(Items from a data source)
------------------------------------------------

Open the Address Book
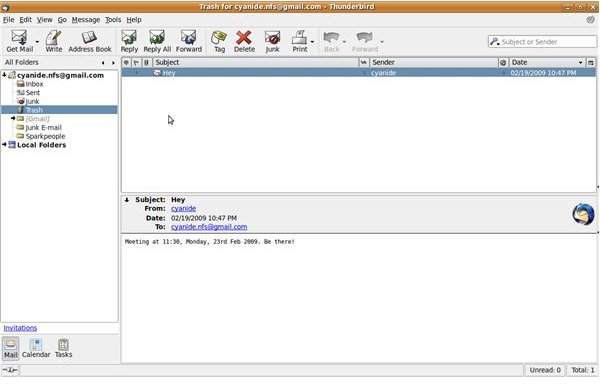The height and width of the screenshot is (386, 600). 90,41
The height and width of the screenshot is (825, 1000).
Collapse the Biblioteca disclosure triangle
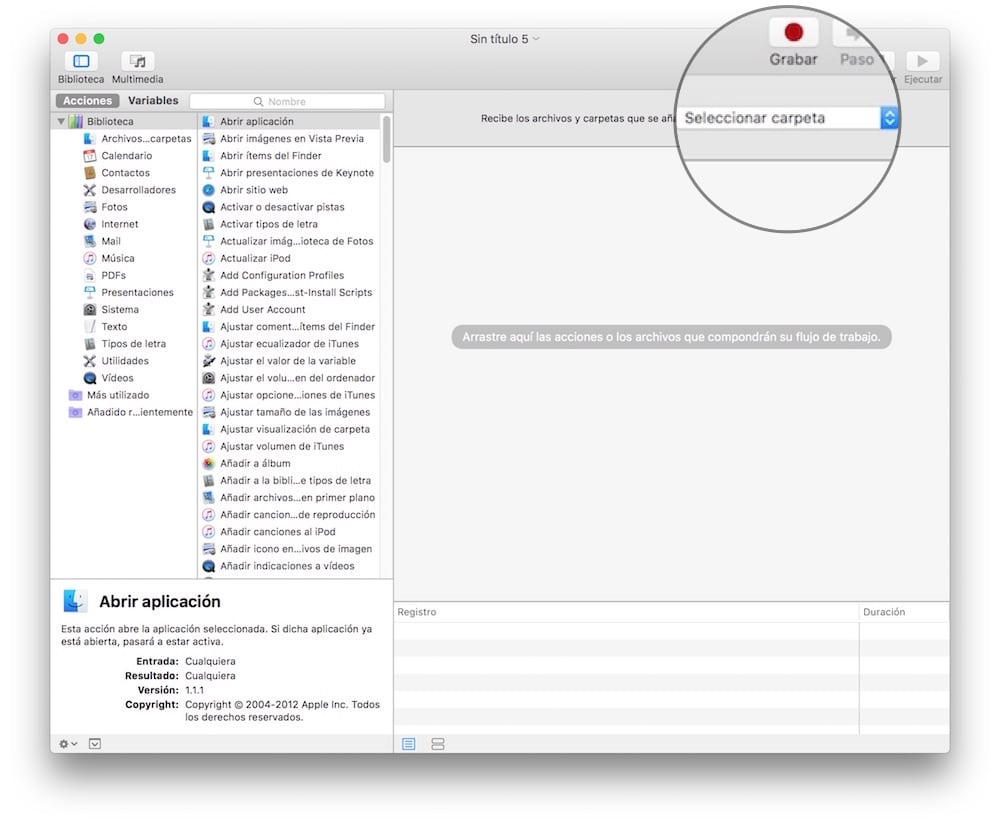(61, 122)
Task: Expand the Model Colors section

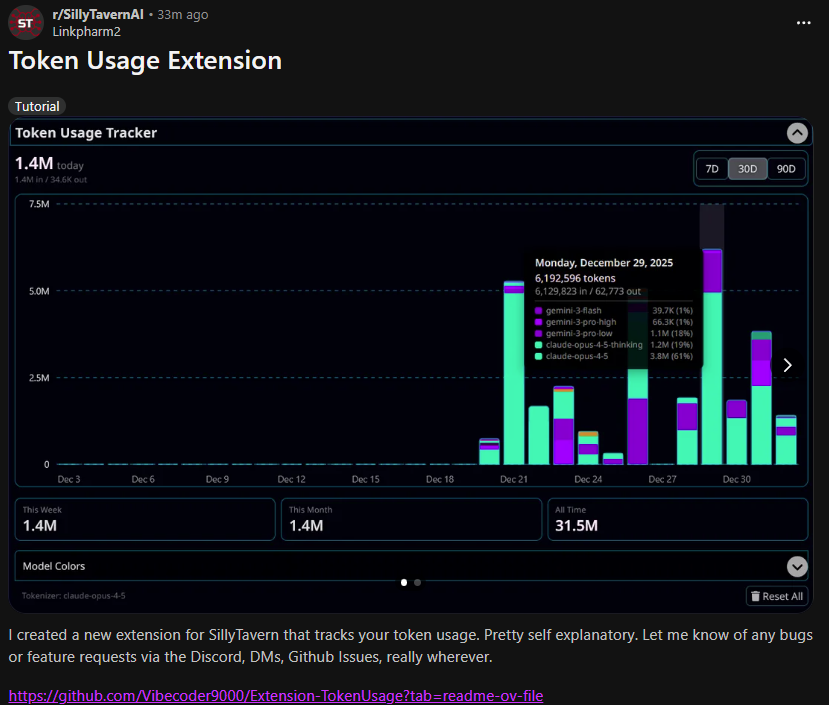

------------------------------------------------

WHAT IS REQUIRED:
Your answer should be a precise transcript of the entries, minus the pictures.

ANSWER FOR THE TASK:
Open the Address Book
The height and width of the screenshot is (386, 600). 90,41
The height and width of the screenshot is (825, 1000).
Collapse the Biblioteca disclosure triangle
(61, 122)
Task: Expand the Model Colors section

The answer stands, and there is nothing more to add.